Pick up this book and you will not put it down.

My Favorite Book5
"The pictures you're about to see are of people who were once actually alive." So begins historian Michael Lesy's masterpiece - a by turns touching and disturbing examination of life and death in a small Wisconsin town during the final 15 years of the nineteenth century. Lesy stumbled across a cache of 30,000 glass plate images made by a local town photographer named Charley Van Schaick and spools of microfilm from the local newspaper - and combined the most compelling of these images and newspaper excerpts to create a vivid examination of Victorian prairie life. Although there are numerous post-mortem memorial photographs to add morbid appeal to the book, the newspaper and insane asylum excerpts are what I find absolutely enthralling. If ever anyone tries to suggest to you that times were better "before", you might want to refer them to these matter-of-fact tales of murder, suicide, insanity, and lethal pestilence. Death was a constant threat and entire families of 6 children could be wiped out by diptheria in a matter of days. It's no wonder that so many were driven to suicide: the depth of despair that these people must have gone through is at times palpable.

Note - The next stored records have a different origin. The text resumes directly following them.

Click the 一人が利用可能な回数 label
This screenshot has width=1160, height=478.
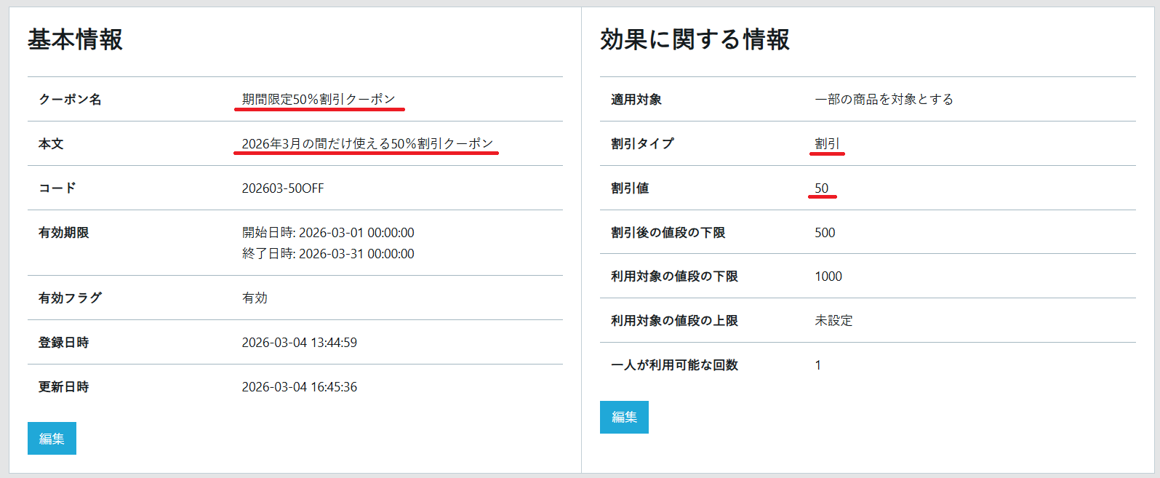674,365

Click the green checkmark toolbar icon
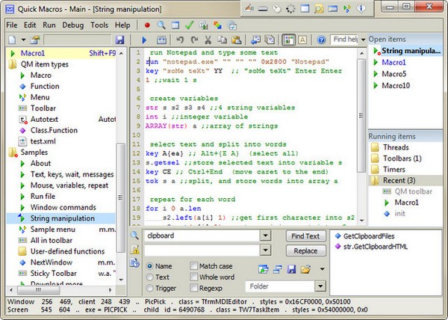(190, 25)
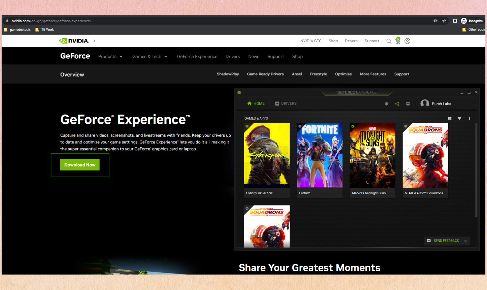Click the crossed-eye icon in the address bar
The width and height of the screenshot is (487, 290).
coord(435,21)
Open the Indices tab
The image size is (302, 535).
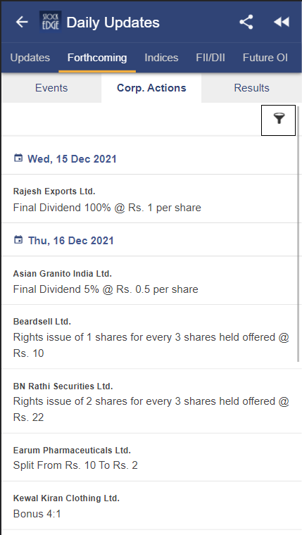(161, 58)
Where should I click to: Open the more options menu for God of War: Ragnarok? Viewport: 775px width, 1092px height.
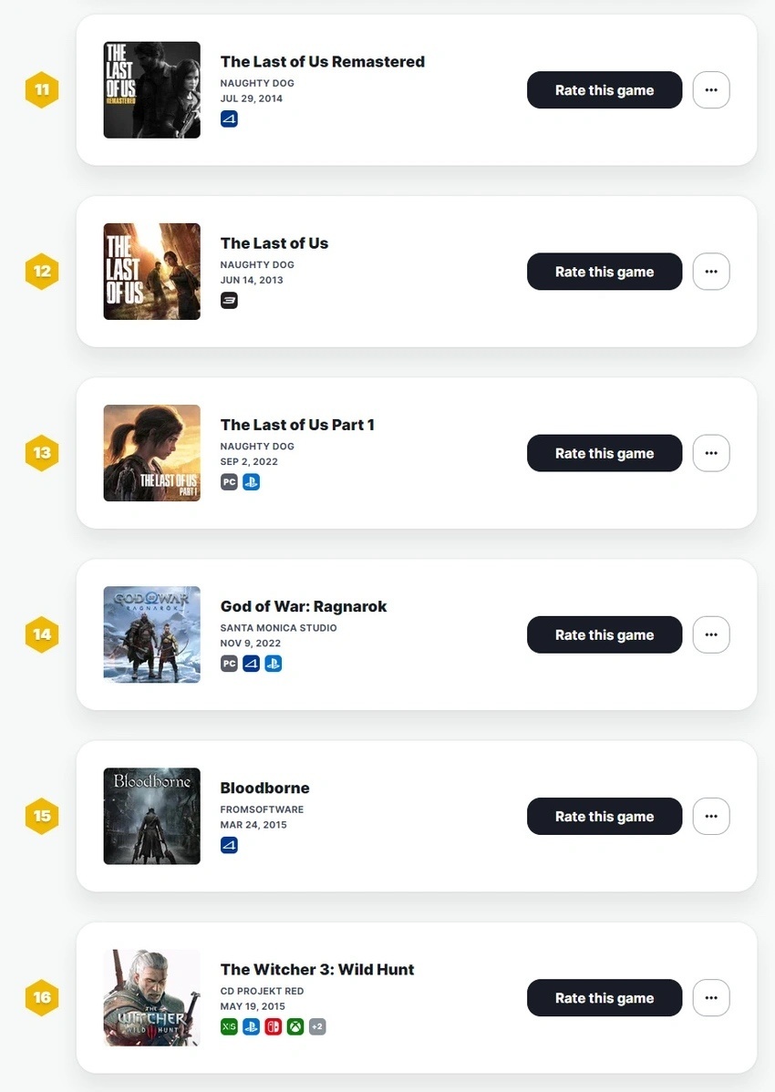point(711,634)
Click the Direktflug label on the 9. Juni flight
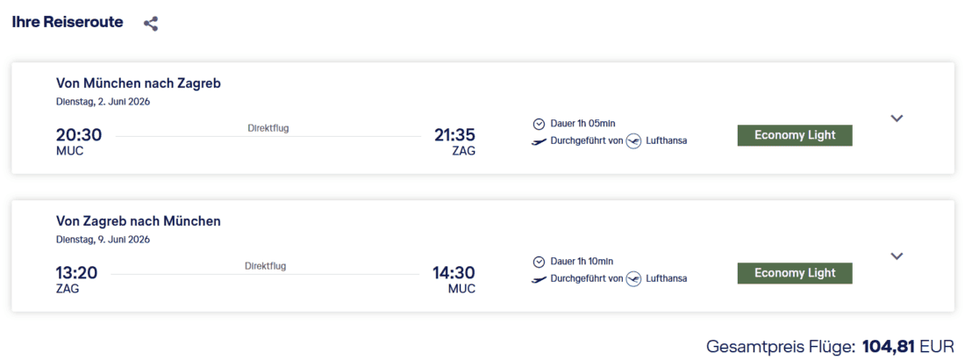This screenshot has height=360, width=965. 266,266
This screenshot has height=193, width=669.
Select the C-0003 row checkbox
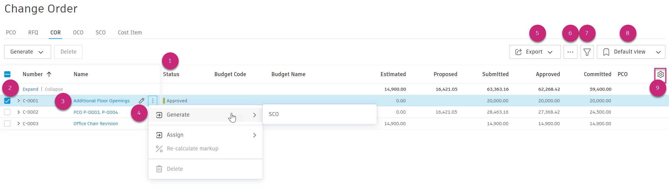7,124
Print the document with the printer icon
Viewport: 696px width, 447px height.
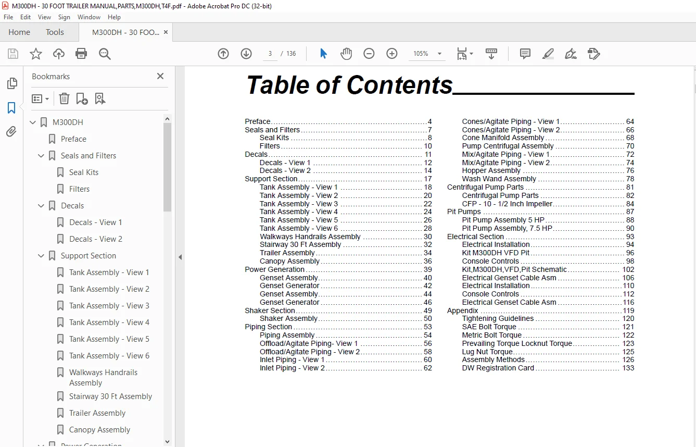click(81, 54)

To give you an idea of the sort of macabre fascinations you can find in these olde newspapers, here are some excerpts:
"The 60 year old wife of a farmer in Jackson, Washington County, killed herself by cutting her throat with a sheep shears"
"Mrs. James Baty... died suddenly of a hemorrhage of the lungs. She leaves a husband, her family of 6 children having died of diptheria last summer"

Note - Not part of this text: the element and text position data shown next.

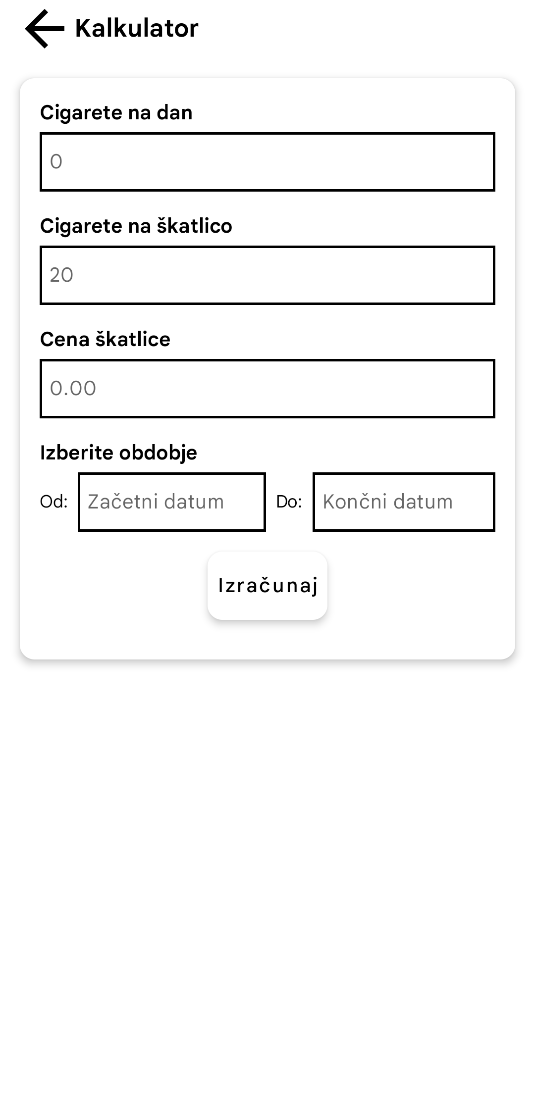The width and height of the screenshot is (535, 1114).
Task: Go back using the arrow icon
Action: coord(45,29)
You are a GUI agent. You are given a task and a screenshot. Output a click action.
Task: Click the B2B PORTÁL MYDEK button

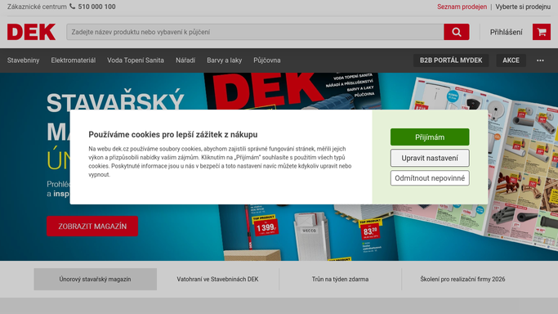pos(451,61)
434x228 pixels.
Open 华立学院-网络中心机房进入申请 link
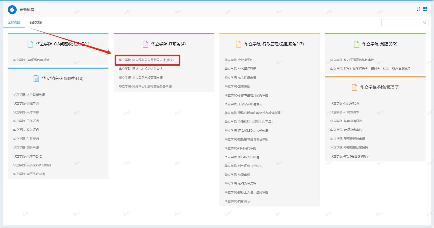[x=141, y=69]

"Mrs. John Larson... drowned her 3 children in Lake St. Croix during a fit of insanity... Mrs. Larson imagines that devils pursue her"
And my personal favorite:
"Mrs. Carter... was taken sick at the marsh last week and fell down, sustaining internal injuries which have dethroned her reason. She has been removed to her home here and a few nights since arose from her bed and ran through the woods... A night or two after she was found trying to strangle herself with a towel... It is hoped the trouble is only temporary and that she may soon recover her mind"
You don't see entries like that in newspapers anymore!!